Jake Arrieta Must Trust His Stuff to Have Success with Chicago Cubs
In Jake Arrieta’s first start of the 2014 season for the Chicago Cubs, he showed off an arsenal of pitches that would suggest he has a future as a front-line starting pitcher. However, the results have never matched the stuff for Arrieta which is why the Baltimore Orioles eventually sent him to the Cubs along with Pedro Strop last summer in exchange for Scott Feldman.
Despite a fastball that reaches 95 with ease, a big breaking curveball and a hard slider, Arrieta has never posted an ERA or FIP below 4.05 in any of his four seasons in the Majors. That stat would surprise some who have only seen Arrieta pitch for the Cubs, though, as he made nine starts in the second half of the season last year and put up a 3.66 ERA.

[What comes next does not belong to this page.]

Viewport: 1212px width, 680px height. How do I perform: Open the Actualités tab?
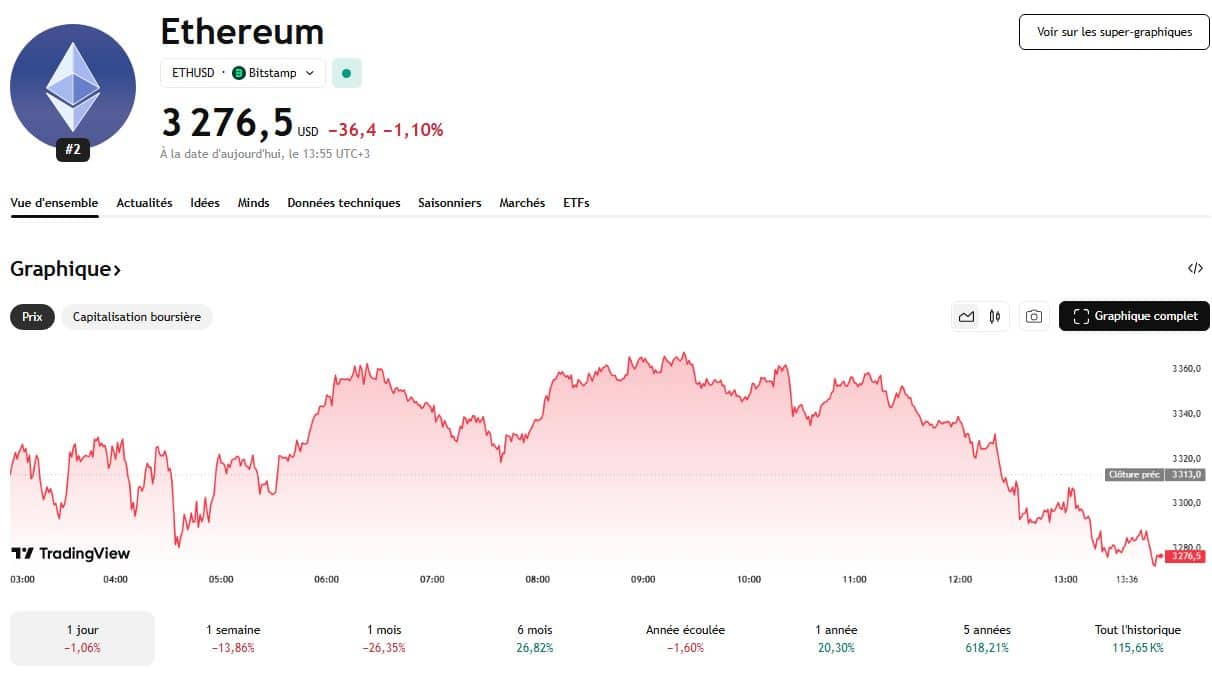(144, 203)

However, Arrieta’s success for the Cubs in 2013 looks to be more of a mirage than a sign of things to come. In his 51.2 innings for the Cubs, Arrieta struck out 37 batters while issuing an alarming 24 walks. A strikeout to walk rate of 1.54 is not going to cut it as a starting pitcher, and herein lies the reason that Arrieta has never fully tapped into his potential.
For his career, in 415 innings pitched he has a K/BB ratio of 1.74, far below an acceptable rate for MLB pitchers. At the bare minimum, Arrieta needs to be striking out two batters for every one walk issued, but even that rate will likely result in a demotion to the bullpen.
For whatever reason, Arrieta simply doesn’t trust his stuff and nibbles around the zone rather than attacking hitters. This was evident even in his successful 2014 debut when he issued a walk to Matt Holliday in the first inning. After beautifully painting the outside corner for a called strike earlier in the at-bat, Arrieta tried to be too fine on the 3-2 pitch and missed badly outside, rather than simply attacking the zone with 95 mile per hour heat and daring Holliday to come and get it.
There is no doubt that Arrieta has the repertoire of a front-line starting pitcher and should at the bare minimum be a solid mid-rotation starter, but his success begins and ends with his command of the strike zone. If pitching coach Chris Bosio can get through to Arrieta and convince him to trust his stuff and attack hitters, then the Cubs may have found themselves a diamond in the rough. However, if Arrieta continues to passively approach each at-bat, he may never have consistent success in the Major Leagues.